Grand joueur des années 80 et du début des années 90, Stefan Edberg a été interrogé par les auditeurs de la BBC. Le « Suédois volant » s’est confié sans retenue sur le tennis d’hier et d’aujourd’hui. L’élégant serveur‐volleyeur disserte aussi sur son type de jeu tombé aujourd’hui en désuétude, comme « aspiré dans le noir du no man’s land des mémoires mortes, où l’ingratitude des peuples enfouit à jamais les héros d’hier quand d’autres héros se lèvent et les ensevelissent à l’ombre de la formidable de leurs gloires nouvelles… » Merci à Pierre Desproges pour ces dernières lignes et merci à Stefan Edberg pour ses confessions.
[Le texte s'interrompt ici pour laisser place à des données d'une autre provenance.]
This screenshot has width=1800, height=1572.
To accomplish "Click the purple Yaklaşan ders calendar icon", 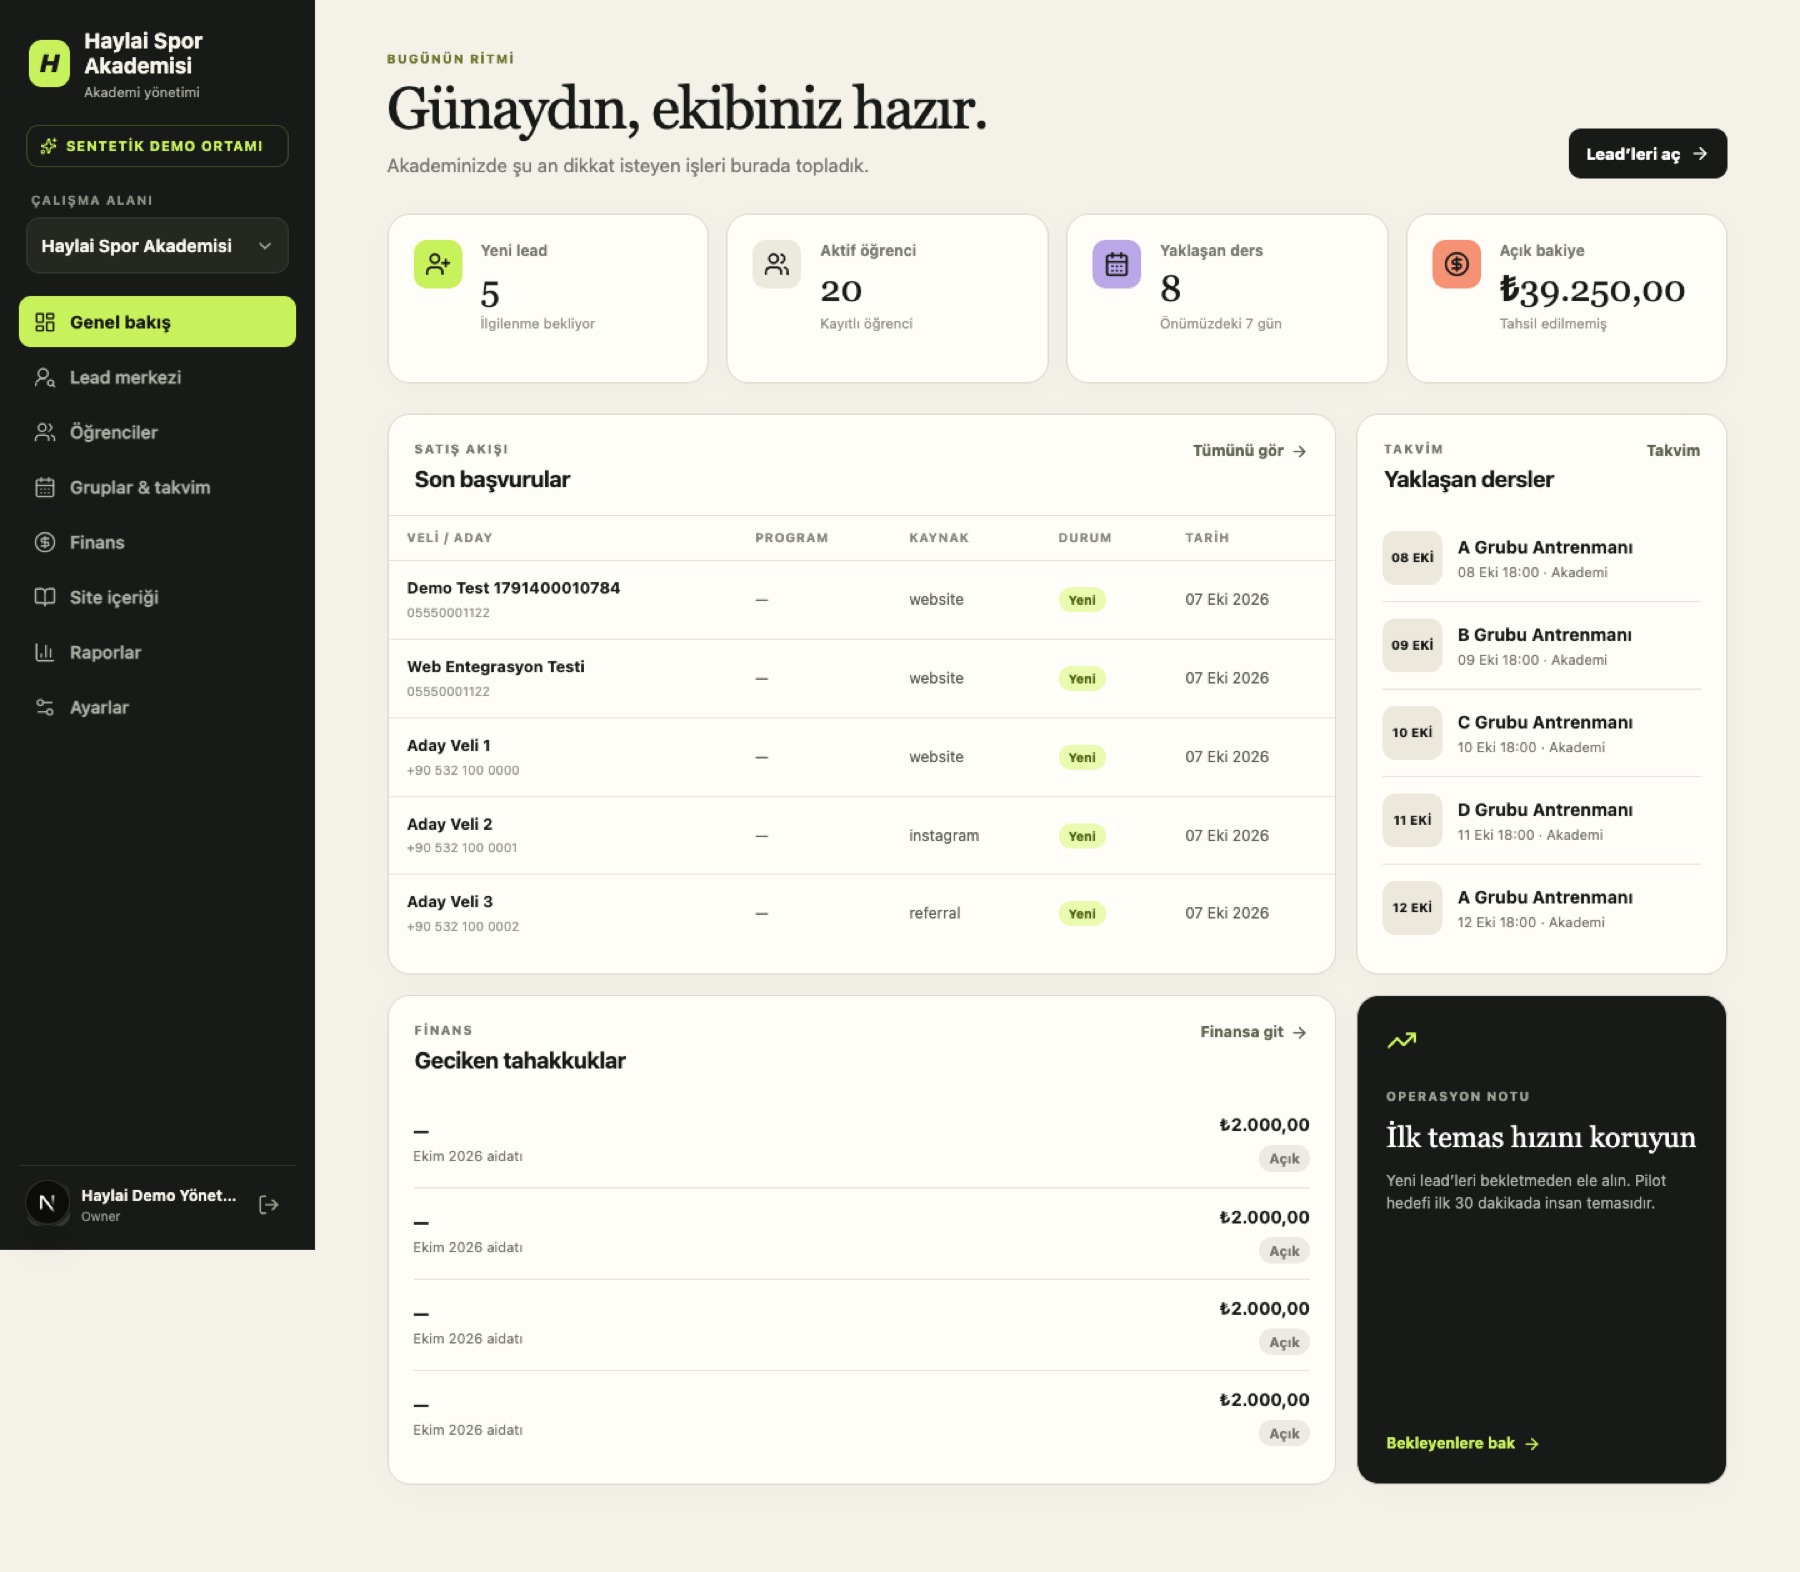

Stefan, en tant que grand serveur‐volleyeur, que pensez‐vous du déclin de la volée dans le jeu d’aujourd’hui ?
C’est une bonne question. Je pense que c’est une histoire de cycles. Je sais que c’est un jeu qui demande plus de temps pour arriver à maturité, et plus d’entraînement dans les jeunes années. C’est ainsi que j’avais développé mon service et mon jeu au filet. Je suis un peu triste qu’il ait disparu, parce que c’est bien d’apporter de la variation dans un jeu comme le tennis.
Le tennis suédois a eu un passé glorieux, notamment dans les années 80. Quels sont les facteurs qui sont à l’origine du déclin ?
Les années 80 ont été très fastes mais nous ne savions pas vraiment pourquoi. Avec le recul, je pense que nous avions beaucoup de jeunes joueurs à peu près du même âge. Nous travaillions très dur, en groupe, et probablement plus intensément que la plupart de nos adversaires. Nous nous inspirions les uns des autres, et nous avions la chance d’avoir beaucoup de bons entraîneurs. Ce sont quelques unes des raisons de notre réussite.
Si vous deviez prendre un coup de n’importe quel joueur de l’histoire, lequel serait‐il ?
Probablement le toucher de John McEnroe.
Selon vous, quel est le meilleur joueur que vous n’ayez jamais rencontré ?
Lors de ma carrière, j’ai eu la chance de joueur bon nombre des plus grand joueurs : John McEnroe et Ivan Lendl à leur meilleur, Pete Sampras, que je considérerais peut‐être comme le meilleur joueur de mon ère. Il avait ce gros service, une bonne volée et il bougeait bien sur le court. Il était, je pense, le joueur le plus complet.
Tim Henman avouait avoir façonné son tennis en vous regardant jouer. Quelles étaient vos sources d’inspirations lors de votre enfance en Suède ?
Pour moi, Björn Borg était une grande idole. Pour beaucoup de joueurs de ma génération, il a été le héros. Il a eu tellement de succès et tout le monde l’admirait.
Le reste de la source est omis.